Saturday, October 29, 2011
It's Always Something New
It has been hard to come back and write in my blog this week. Everyday is a different emotion, different feeling, different level of pain and different level of optimism. I'm not sure if this is the life of a cancer patient or just the life of one in treatment.
As I mentioned before, my recovery has been a bit more intense than I anticipated. I wasn't expecting the level of pain in certain areas and the fatigue that would accompany it. My red blood cell count is the lowest it has been (8.9); they do transfusions at level 8.0. That makes me particularly tired throughout the day. It is frustrating because I will have a good day when I am able to run out and do a few errands and then pay for it the next day by having to to take 2-3 hour naps.
I think this week has really highlighted my fear and anxiety for some reason. I associate this with not feeling as energetic or optimistic as I normally do. Even though I had a positive path report, what if the tiny bit of cancer that is in my lymph nodes starts spreading? What happens if at my scheduled scan in three months the spots on my lungs turn out to be something? What if I am one of those unique cases where everything seemed shiny and happy and in six months I find out it's eating through my bones and liver? Because of the current pain when I sleep, and my inability to sleep on my back all night, these are the thoughts that keep me up at night.
I know there are a lot of prayers being said and words of encouragement being sent my way. And I truly appreciate them. But sometimes, I have to look at reality. I was diagnosed at 29. There is no history in my family. My cancer is fueled by estrogen in my system. This is probably TMI, but today, for the first time since having Evan, I got my period. That means that the chemo put my estrogen on hold; now chemo is over and my body is regulating itself. Estrogen is sourcing through my body - does that mean my cancer is too?

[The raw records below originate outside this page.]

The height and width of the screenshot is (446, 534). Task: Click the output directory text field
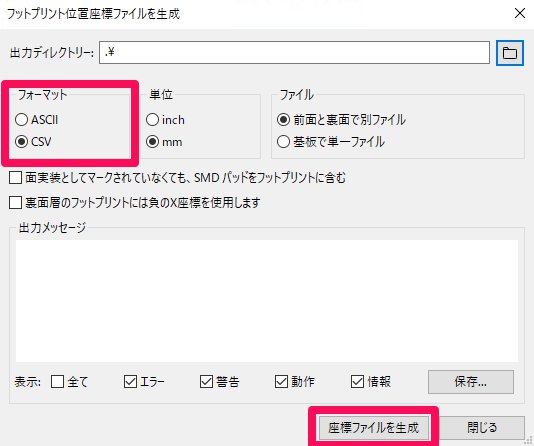[x=294, y=52]
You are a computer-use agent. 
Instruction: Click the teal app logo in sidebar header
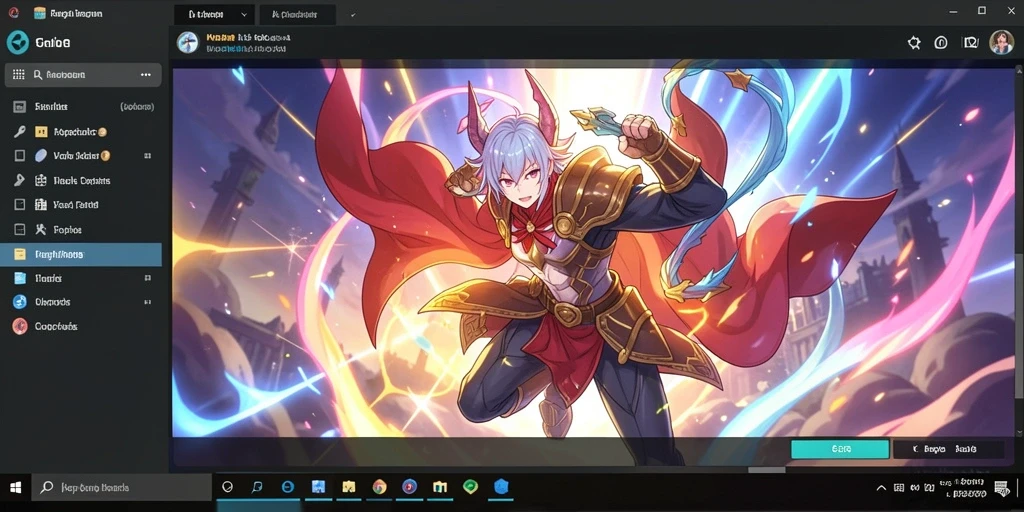18,42

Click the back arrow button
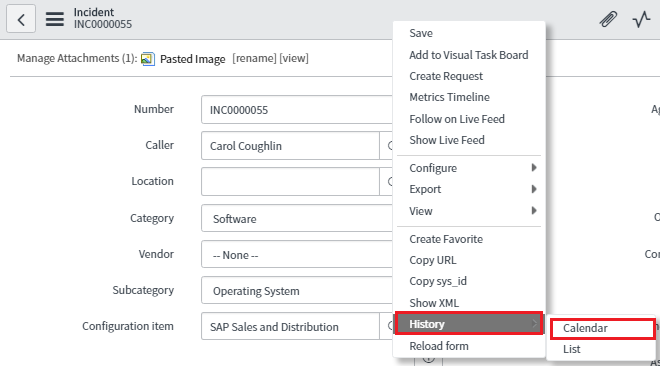tap(21, 19)
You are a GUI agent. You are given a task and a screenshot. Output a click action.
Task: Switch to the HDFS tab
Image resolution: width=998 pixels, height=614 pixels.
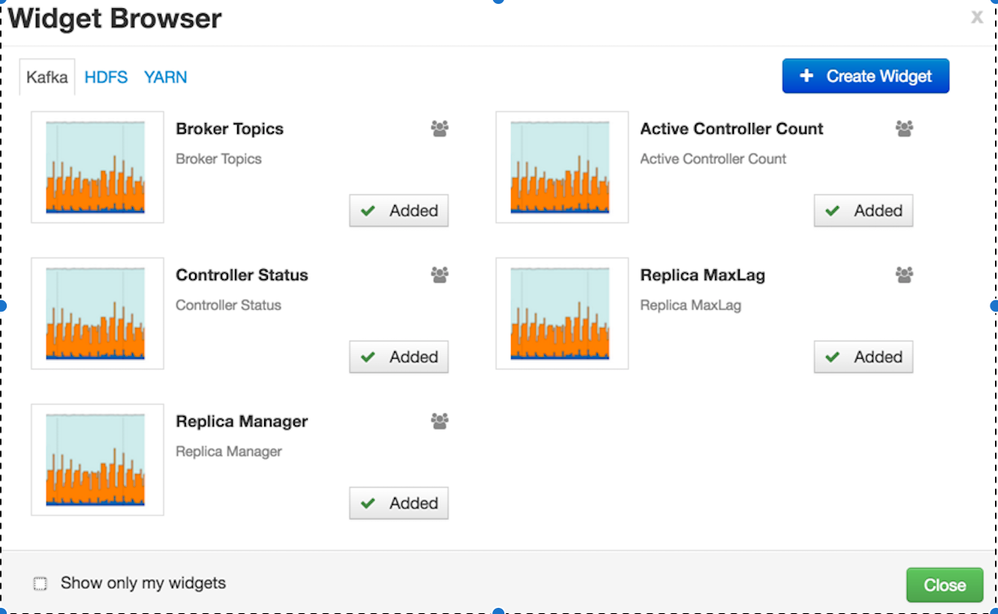106,77
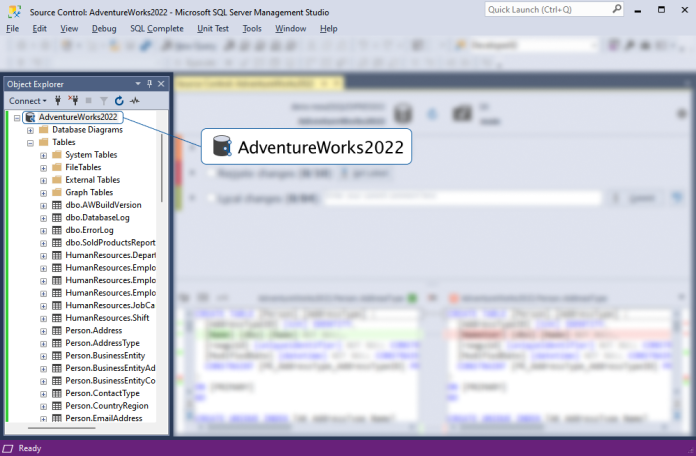
Task: Refresh the Object Explorer tree
Action: pos(119,101)
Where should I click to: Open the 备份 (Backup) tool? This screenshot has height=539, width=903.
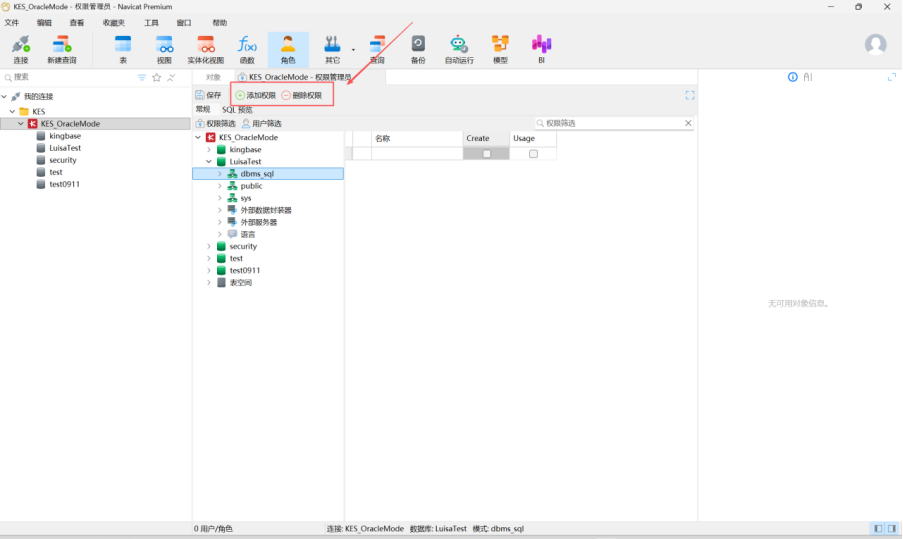418,45
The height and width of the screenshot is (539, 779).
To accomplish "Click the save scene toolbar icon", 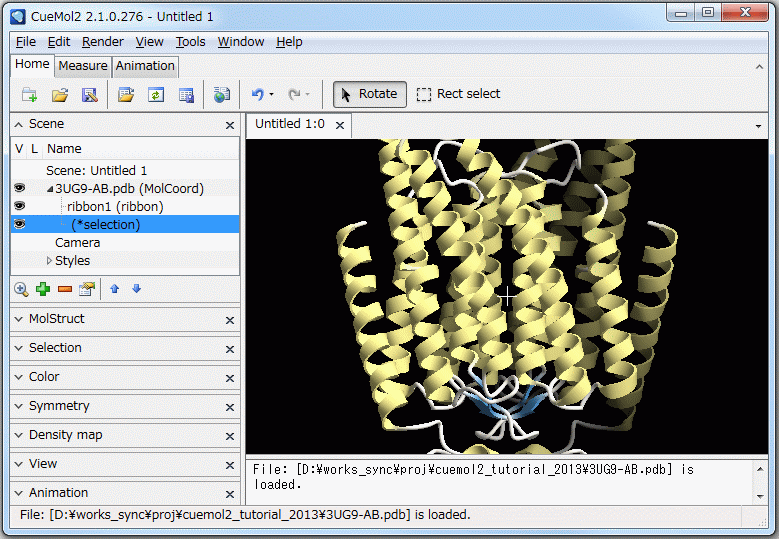I will coord(89,94).
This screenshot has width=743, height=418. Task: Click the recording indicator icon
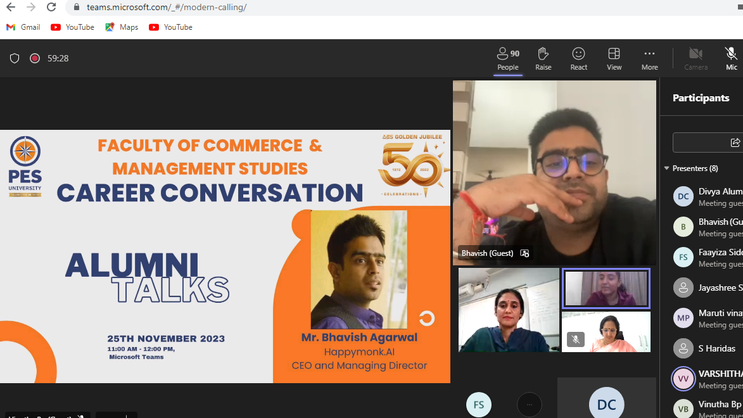pos(34,58)
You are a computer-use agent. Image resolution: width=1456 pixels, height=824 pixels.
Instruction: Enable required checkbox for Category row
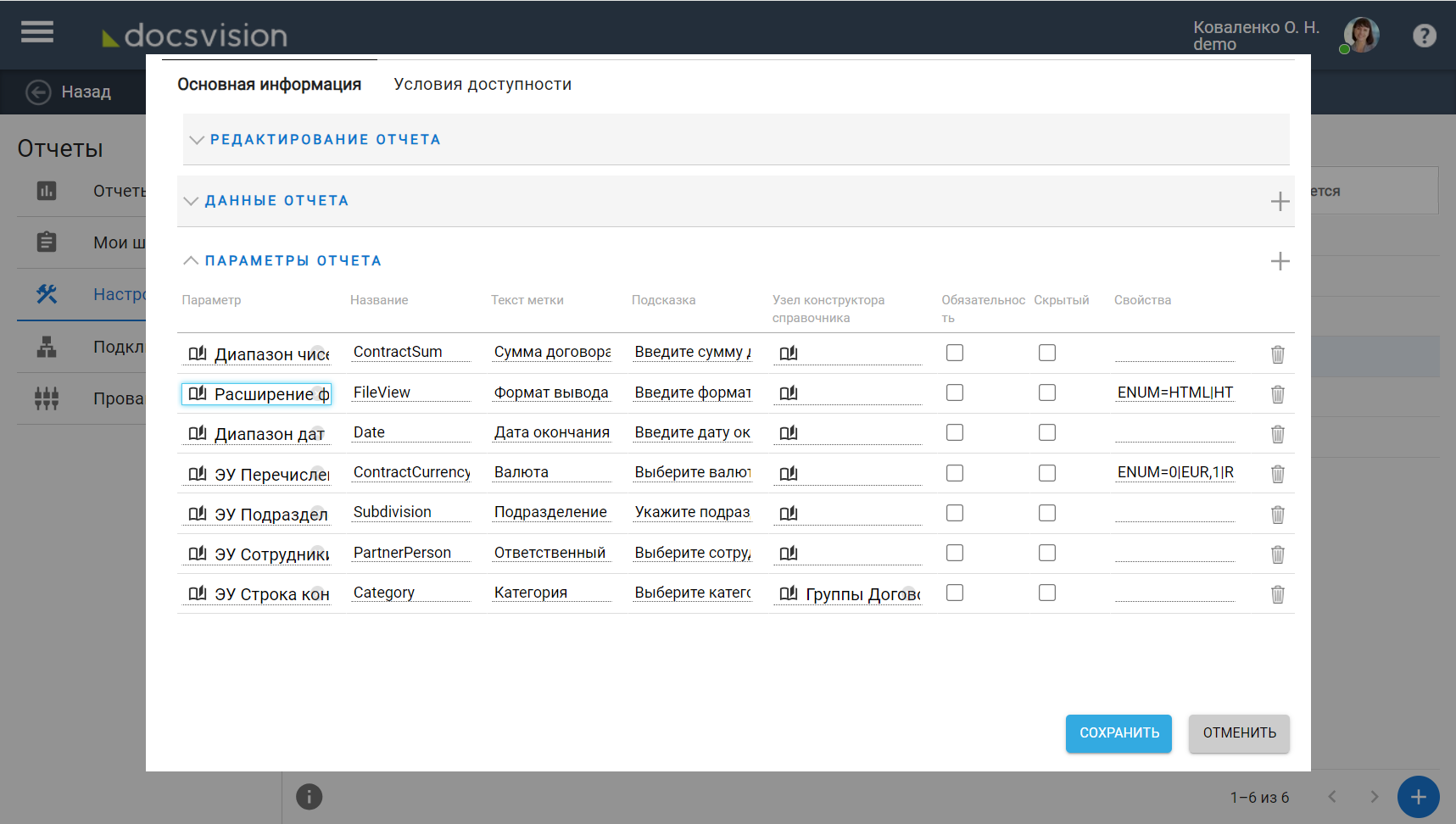(955, 593)
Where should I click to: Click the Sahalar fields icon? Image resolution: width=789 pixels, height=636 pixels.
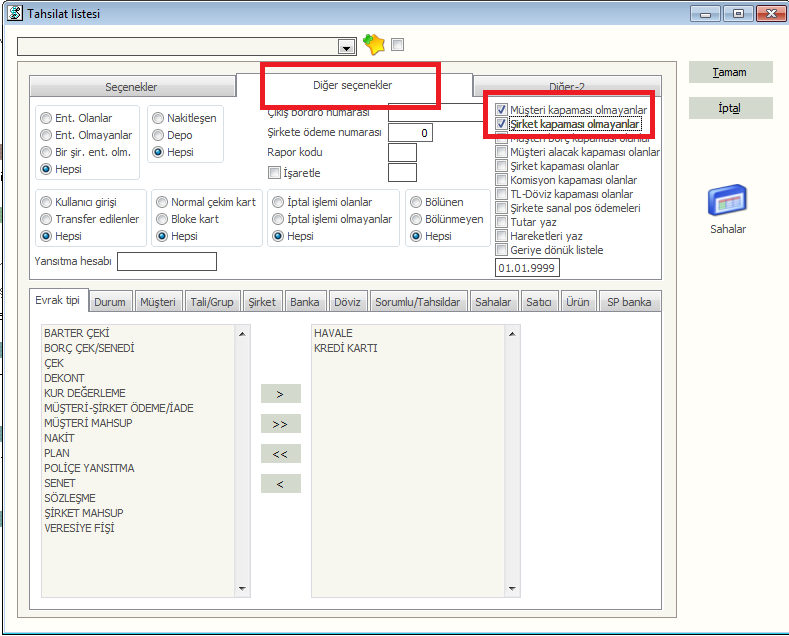[x=726, y=201]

And then, every now and then, I think about how this isn't fair. Of course life isn't fair, but I had some good plans for myself. I tried to put other people first and be thoughtful. I thought I could be the wonderful duo of working woman and super mom. Make play-dough at night and give presentations to the Regional Executives in the morning. Puree vegetables for my baby and dine at fancy restaurants with colleagues. Work hard and be able to spend time with my wonderful family on fabulous vacations. Now I have to recognize the thought in my head: what happens if I'm not here? What will happen to my beautiful baby boy? Will he know how much I wanted him and loved him as soon as I saw that positive pregnancy test? Will he know that I dream for my relationship with him to be as close as my relationship is to my mom? That he grows up with two loving siblings the way that Brian and I both did? If I die within my five years to freedom (when you are considered in remission) will Brian be able to cope and move on? Will my parents embrace my brother and sister instead of shutting down emotionally? Because sometimes that happens. What will I have learned from all of this? Because I don't know that I've been embracing the moment and living life to the fullest since my March diagnosis. I've been struggling and I've been fighting and I am so so afraid. I am afraid everyday that this is not the end of the road but only the beginning. When does the grieving and anger and bargaining really end, so I can move on to acceptance and loving every minute I have? And when my mind is finally ready to embrace and love, will my body be on board, or already moving on to Stage 4?
I hear from my doctors and nurses that they can always count on me to have a smile on my face. I hear from friends and family that I seem to be taking all of this in stride. But this week, when I finally broke down to my mom (and Brian sees this on a weekly basis at night) she asked why I didn't show this side more. And again, it's because of fear. Fear that if I'm not optimistic, I will turn in to a self-fulfilling prophecy. Fear that if I voice my real concerns, I will hear, "You need a good attitude". Fear that I will just bring all of my supporters around me down and make them worry too. Plus, no one really likes to be around Negative Nancy.
So, this is as honest as it gets. And this is where my head is. Tomorrow we are celebrating Cohen's 6th birthday (it is actually on Wednesday) and then Monday I am going to watch the Halloween parade at school and volunteer at the Halloween party. I asked for the lightweight job, so I think I'm handing out donuts. Then I will come home and watch Dr. Gavin, Zombie Cohen and Duckie Evan get all dressed up for their big night out. This week will be a better week, although I am nervous for my radiation consultation on Friday. Though I did hear you get tattoos - something I've yet to do.
Will post our Halloween pictures this week!